Apparently the only way in which this differs from what
you'd like to do is that this forbids duplication, right?
OK, then, so ALLOW duplication -- where's the problem?!
Just change the recursive call so that the 5th parameter,
'minok', is passed as thelist[i] rather than thelist[i]+1.

This means thelist ends up in nondecreasing, rather than
strictly increasing, order.

def seqs1(i, j, sumsofar, sumdesired, minok, thelist):
    # print 's',i,j,sumsofar,sumdesired,minok,thelist[:j]
    if i==j-1:
        missing = sumdesired - sumsofar
        if missing < minok: return 0
        thelist[i] = missing
        print thelist
        return 1
    elif i>=j or sumsofar+minok > sumdesired:
        return 0
    thelist[i] = minok
    results = 0
    while 1:
        more = seqs1(i+1, j, sumsofar+thelist[i], sumdesired,
            thelist[i], thelist)
        if not more: break
        results += more
        thelist[i]+=1
    return results

if __name__=='__main__':
    nr = seqs1(0, 6, 0, 17, 1, 6*[0])
    print nr,'sets of 6 numbers that sum to 17'

D:\py21>python sq.py
[1, 1, 1, 1, 1, 12]
[1, 1, 1, 1, 2, 11]
    ...snipped several lines...
[2, 2, 3, 3, 3, 4]
[2, 3, 3, 3, 3, 3]
44 sets of 6 numbers that sum to 17

D:\py21>


So, where's the problem?  Solving this for sets of 6
numbers that sum to 20 is left as an exercise for the
reader -- not too difficult an exercise, I hope!-)
(More interesting is to find optimizations that can
be applied to this reference implementation:-).

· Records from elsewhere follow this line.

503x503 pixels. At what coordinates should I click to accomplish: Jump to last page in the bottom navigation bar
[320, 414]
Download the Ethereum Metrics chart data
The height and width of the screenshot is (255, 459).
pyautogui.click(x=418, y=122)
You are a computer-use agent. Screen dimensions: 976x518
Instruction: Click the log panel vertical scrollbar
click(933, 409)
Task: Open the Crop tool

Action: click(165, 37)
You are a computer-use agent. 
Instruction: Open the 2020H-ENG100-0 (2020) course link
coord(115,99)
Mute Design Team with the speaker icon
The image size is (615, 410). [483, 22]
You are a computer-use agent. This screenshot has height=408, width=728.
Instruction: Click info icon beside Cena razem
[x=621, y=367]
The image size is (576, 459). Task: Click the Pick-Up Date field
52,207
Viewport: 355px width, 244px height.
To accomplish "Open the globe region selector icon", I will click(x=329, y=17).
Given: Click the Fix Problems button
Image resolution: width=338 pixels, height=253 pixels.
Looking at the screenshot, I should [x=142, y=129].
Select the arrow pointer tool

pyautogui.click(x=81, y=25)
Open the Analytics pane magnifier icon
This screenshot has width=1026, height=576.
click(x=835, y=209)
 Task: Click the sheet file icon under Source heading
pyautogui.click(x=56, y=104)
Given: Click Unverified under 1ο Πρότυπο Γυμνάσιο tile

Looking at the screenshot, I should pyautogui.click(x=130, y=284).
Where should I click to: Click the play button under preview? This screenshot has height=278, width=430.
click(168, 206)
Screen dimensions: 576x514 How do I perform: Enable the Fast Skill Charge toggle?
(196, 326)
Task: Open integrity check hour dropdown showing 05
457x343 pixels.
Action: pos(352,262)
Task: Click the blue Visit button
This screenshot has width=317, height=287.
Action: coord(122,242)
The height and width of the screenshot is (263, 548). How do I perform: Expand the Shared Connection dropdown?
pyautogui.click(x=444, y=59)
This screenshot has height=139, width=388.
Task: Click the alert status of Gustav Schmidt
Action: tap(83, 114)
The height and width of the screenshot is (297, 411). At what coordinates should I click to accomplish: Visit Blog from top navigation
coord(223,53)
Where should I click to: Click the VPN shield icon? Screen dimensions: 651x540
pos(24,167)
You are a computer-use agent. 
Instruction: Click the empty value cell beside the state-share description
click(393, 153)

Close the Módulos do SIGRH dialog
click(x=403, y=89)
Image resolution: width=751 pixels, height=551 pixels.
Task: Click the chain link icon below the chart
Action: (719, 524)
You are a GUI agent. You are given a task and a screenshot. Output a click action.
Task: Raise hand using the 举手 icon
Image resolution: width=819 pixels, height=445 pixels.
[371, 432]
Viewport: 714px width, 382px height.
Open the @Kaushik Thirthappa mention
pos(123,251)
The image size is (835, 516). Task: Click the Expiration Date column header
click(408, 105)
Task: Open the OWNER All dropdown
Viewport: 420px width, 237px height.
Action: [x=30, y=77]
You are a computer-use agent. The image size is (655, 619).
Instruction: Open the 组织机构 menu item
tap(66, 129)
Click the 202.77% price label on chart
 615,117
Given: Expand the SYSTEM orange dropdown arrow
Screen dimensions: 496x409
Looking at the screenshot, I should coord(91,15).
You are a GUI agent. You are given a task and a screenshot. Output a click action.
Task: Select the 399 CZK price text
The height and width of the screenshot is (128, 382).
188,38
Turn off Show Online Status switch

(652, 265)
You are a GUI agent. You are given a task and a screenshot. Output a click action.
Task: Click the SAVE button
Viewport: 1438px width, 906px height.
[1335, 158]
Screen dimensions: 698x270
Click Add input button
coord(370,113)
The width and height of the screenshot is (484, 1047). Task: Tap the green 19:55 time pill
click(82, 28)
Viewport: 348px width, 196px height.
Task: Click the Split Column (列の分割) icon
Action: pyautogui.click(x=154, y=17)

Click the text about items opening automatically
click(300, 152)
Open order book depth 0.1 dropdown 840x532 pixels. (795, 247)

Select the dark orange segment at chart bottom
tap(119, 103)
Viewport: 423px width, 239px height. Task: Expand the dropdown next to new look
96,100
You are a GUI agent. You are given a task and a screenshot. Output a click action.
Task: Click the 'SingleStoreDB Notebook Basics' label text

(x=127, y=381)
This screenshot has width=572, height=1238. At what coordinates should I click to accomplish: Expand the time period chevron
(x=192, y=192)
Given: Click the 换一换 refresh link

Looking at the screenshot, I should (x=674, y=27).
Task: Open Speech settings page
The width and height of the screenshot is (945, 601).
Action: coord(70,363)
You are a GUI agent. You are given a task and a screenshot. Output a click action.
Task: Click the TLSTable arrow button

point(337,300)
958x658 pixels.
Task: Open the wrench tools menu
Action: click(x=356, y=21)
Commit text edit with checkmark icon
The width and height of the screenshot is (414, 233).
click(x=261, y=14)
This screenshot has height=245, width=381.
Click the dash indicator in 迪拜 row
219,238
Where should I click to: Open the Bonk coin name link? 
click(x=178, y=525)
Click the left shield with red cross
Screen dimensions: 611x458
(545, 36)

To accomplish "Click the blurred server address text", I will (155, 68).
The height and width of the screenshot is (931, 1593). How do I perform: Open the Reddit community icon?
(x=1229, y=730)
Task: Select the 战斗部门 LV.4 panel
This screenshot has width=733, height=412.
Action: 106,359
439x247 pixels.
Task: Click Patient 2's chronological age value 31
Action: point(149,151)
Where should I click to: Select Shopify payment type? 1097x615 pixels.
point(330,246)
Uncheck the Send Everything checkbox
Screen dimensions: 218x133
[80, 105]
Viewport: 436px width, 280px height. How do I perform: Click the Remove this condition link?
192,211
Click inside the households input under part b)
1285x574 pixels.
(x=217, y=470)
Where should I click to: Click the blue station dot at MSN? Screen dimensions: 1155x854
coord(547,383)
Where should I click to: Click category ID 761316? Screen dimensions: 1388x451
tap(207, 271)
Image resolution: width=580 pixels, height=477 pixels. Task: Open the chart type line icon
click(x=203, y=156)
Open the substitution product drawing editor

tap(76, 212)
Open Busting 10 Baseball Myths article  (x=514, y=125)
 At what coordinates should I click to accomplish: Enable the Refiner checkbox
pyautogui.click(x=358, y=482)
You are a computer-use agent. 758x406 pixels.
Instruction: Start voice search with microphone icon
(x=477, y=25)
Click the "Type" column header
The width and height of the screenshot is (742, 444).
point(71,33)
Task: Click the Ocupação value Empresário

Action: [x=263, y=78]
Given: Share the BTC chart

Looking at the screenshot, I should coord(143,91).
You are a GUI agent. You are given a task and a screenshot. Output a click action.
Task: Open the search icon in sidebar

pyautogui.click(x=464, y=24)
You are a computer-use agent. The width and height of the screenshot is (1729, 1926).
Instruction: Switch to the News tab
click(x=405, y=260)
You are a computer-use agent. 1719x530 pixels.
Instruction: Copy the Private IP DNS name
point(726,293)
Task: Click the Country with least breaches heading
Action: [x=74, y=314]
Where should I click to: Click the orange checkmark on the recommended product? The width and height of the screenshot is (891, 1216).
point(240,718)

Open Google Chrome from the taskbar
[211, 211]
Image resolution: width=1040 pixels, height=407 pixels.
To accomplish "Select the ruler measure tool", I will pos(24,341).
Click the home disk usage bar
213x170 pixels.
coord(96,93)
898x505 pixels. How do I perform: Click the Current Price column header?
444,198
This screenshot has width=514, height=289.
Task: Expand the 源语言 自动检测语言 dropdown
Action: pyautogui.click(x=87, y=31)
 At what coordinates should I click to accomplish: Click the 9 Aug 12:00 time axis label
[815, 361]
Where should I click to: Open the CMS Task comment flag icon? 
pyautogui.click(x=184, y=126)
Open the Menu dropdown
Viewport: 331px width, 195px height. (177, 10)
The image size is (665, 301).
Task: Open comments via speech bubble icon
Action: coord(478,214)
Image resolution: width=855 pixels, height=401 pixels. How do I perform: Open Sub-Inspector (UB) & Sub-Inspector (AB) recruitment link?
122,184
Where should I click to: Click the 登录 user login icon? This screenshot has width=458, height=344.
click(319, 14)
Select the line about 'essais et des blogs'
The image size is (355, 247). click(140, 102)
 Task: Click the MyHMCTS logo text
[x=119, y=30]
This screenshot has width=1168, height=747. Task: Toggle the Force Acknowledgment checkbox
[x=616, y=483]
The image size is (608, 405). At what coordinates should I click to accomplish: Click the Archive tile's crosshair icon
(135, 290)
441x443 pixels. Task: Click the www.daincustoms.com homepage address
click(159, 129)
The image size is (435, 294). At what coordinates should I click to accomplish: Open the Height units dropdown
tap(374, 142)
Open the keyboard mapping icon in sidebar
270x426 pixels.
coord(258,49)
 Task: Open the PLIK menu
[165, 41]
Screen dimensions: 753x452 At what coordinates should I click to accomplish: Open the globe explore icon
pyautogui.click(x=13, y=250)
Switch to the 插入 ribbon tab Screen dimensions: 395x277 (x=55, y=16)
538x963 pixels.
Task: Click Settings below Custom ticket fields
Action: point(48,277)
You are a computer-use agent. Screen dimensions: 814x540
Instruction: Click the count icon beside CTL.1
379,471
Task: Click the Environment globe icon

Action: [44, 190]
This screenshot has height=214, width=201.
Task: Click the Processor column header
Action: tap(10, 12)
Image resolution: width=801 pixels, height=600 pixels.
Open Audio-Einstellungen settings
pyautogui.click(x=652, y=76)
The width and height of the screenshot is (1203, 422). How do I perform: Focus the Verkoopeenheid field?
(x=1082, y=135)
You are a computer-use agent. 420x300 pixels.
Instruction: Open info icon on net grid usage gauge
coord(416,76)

Another easy exercise: what would you change if the
numbers were allowed to be from -1 upwards, rather
than "greater than 0"...?


General consideration: even where the problem statement
does NOT constrain the order of the results (you just
have to count them, whatever), it's often easier if
results are generated in a systematic order -- this helps
ensure against double-counting, you can print out the
results you're supposed to be just-counting to help
you debug things (and notice gaps more easily because
of the systematic order, if you have a bug somewhere)...


Alex